I'm telling you all of this because despite what has happened you're still my parents and I want to continue to have a relationship with you two. I'm grateful for everything you've done for me to help me become who I am. But if you can't see that what happened was wrong, I'm not sure what more I can do. I have other people that will care for me and protect me. I'm not trapped here. And if you're confused about anything, I'm happy to have someone else talk to you about it too. Because you laugh this off and forget about it, but I don't. This is serious and effects my life. "

 

 

3 Replies 3

KalahariKatfish
Community Member
For context, mum has bipolar disorder and has always had rage problems, shouting at me. Dad has started having early onset dementia and has been getting more angry. He has been to the doctor and went on antidepressants for 2 weeks and stopped taking them without consulting the doctor due to his hands shaking... and he refuses to go back to see the doctor. I've been having cats stay at my house while their owners go away to make some cash while I'm at uni, along with working 2 other jobs. I have my boyfriend (20) who lives with me (20) I have diagnosed autism, anxiety, social anxiety and dyslexia. The other day, there was some cat pee on the floor and mum found it and told me, I cleaned it up and she wasn't too angry. She told dad too and he absolutely lost it. Was screaming at me and said "if you bring another cat into this house I'm gonna hurt you" I can away and cried.
The next time he talked to me he was telling me he ordered more pen ink for a pen I bought him... still hasn't mentioned what happened. I've been avoiding them, and mum has been getting super angry, "You need to think about what you've done and stop acting like an idiot". And then today she chased after me and said this is my fault not theirs and I'm the one that needs to apologise. I haven't confronted them about what has happened yet.
I will have enough money to move out next year, but for now we could move into the boyfriend's mum. I'll have to leave behind my pets: 6 cats, 3 dogs, snake and 6 fish tanks.
Thank you for any advice on what I should say...

Rose_3
Community Member

Hi kalahariKatfish,

I am commenting on this because as soon as I saw it, it really struck a cord with me. I love my parents and are so grateful for everything they have done for me but it is so frustrating sometimes when they don't see how much their words have and are hurting me.

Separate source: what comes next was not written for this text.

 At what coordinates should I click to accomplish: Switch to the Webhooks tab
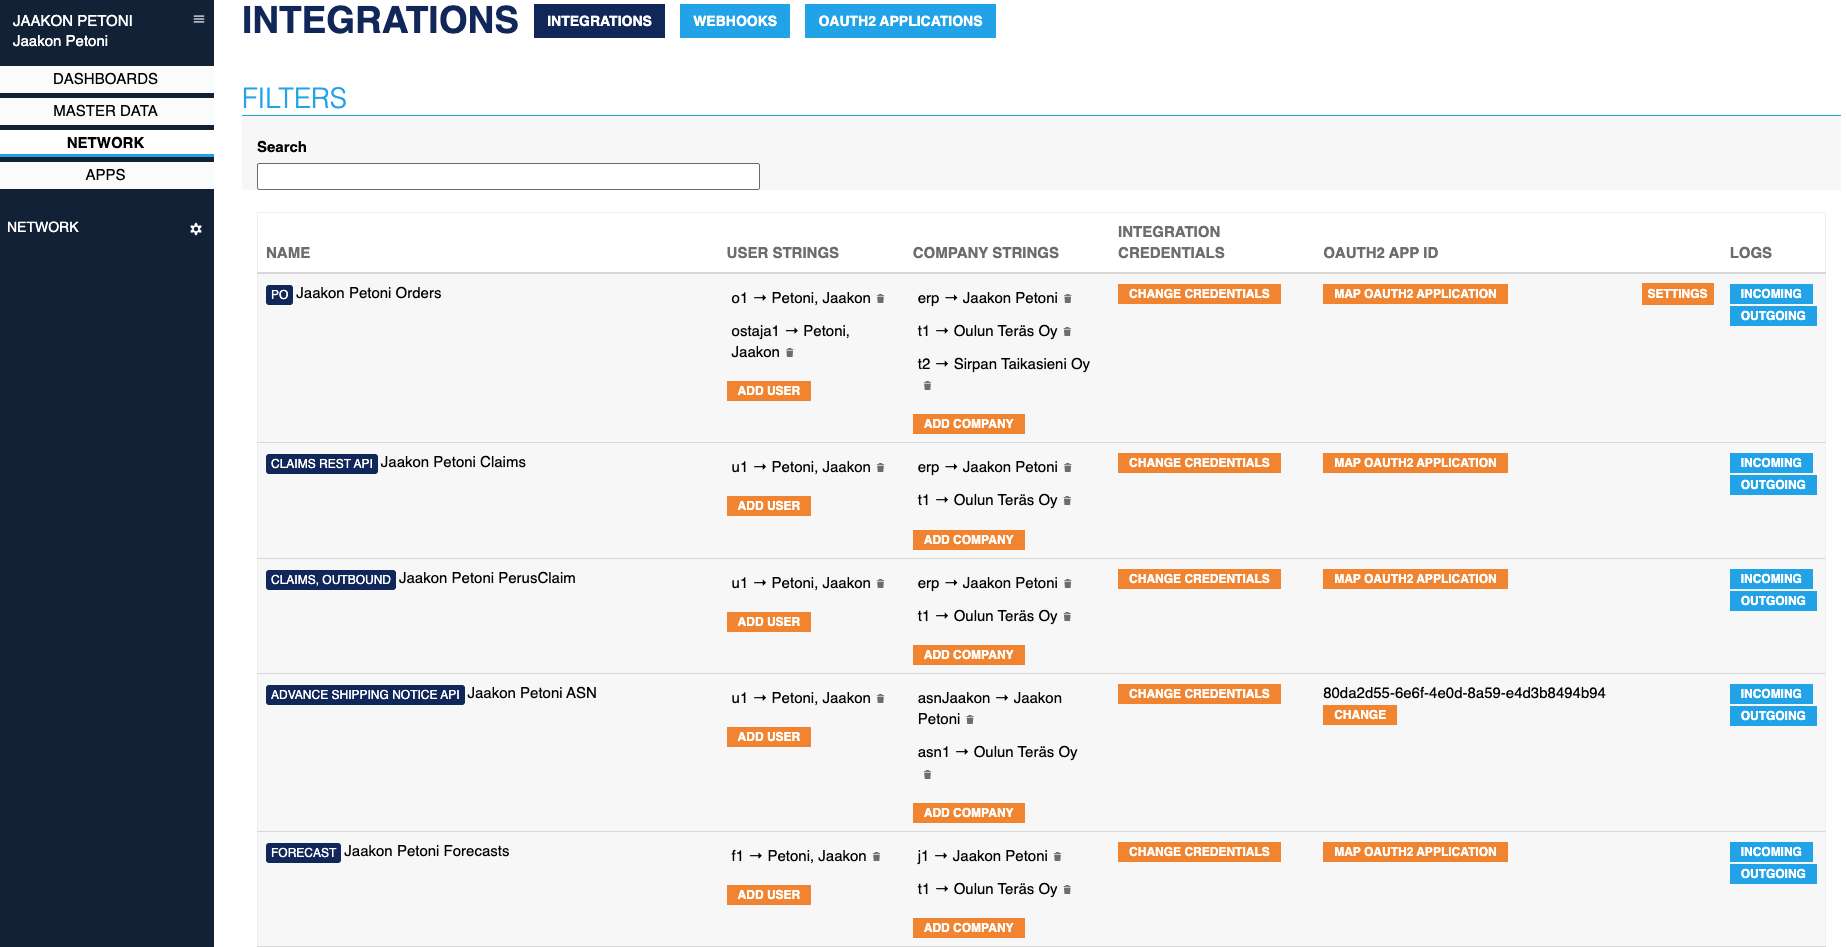click(x=734, y=21)
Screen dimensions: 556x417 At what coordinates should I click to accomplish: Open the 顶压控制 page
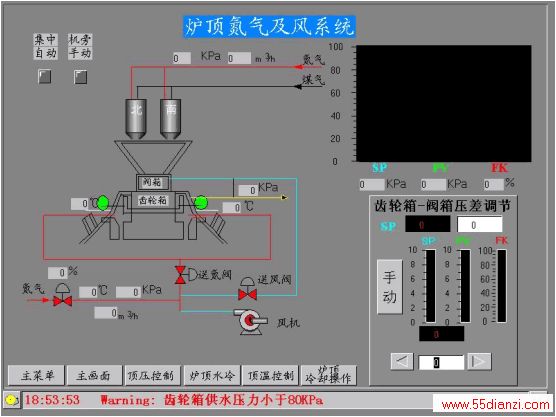pyautogui.click(x=152, y=375)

Your situation is a tough one but no matter how much you love your parents, remember to love yourself too. What your mum said about it being your fault, it was not your fault. You are not at fault for anything. Please don't feel guilty about what happened. You are clearly a very clever and strong person to be doing Uni and trying to earn your own money as well as dealing with your own problems.

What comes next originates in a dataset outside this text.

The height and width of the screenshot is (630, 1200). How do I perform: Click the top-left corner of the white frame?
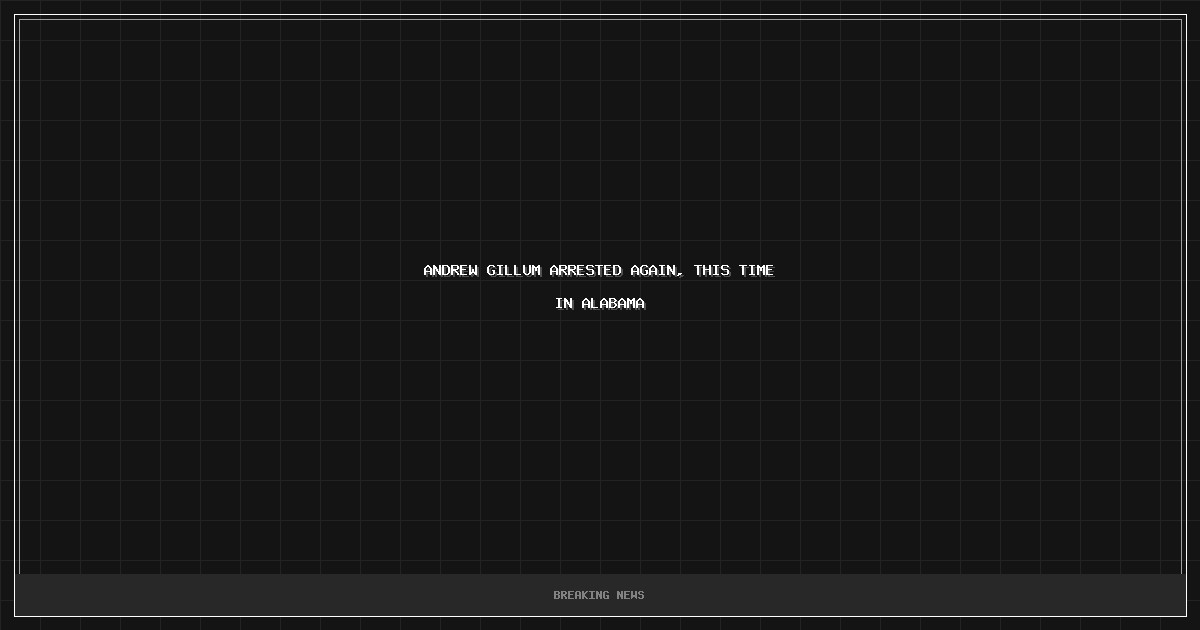click(15, 15)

The only suggestion I could make to you is to look out for your own wellbeing. Do whatever you feel will be best for you and your life. And get professional help if you feel you are actually in danger.

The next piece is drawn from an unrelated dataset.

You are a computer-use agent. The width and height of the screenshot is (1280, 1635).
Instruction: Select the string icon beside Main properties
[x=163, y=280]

And I love the letter format idea. I think I might give that a go some time to vent some feelings I have towards my parents. So thanks.

I hope you find the courage to keep posting. Remember, these forums are designed for you to be able to relax and open up, if you're comfortable to do so. I am happy to listen to you vent about your parents/life, we may be able to help each other.

I am only new to Beyond Blue but I hope this helps you in some way.

And remember: You're Awesome!

Sophie_M
Moderator
Moderator
Hi KalahariKatfish,

We are sorry to hear that you are going through a difficult time with your mum and dad. We take reports of abuse seriously. Please know that we are concerned about you and are here to support you as much as you need.

If you are in immediate danger, please call 000.

If you are not in immediate danger, 1800RESPECT (1800 737 732) is a great resource that offers counselling and support services for people experiencing family violence and abuse.

Keep checking back in and let us know how you are going when you feel up to it.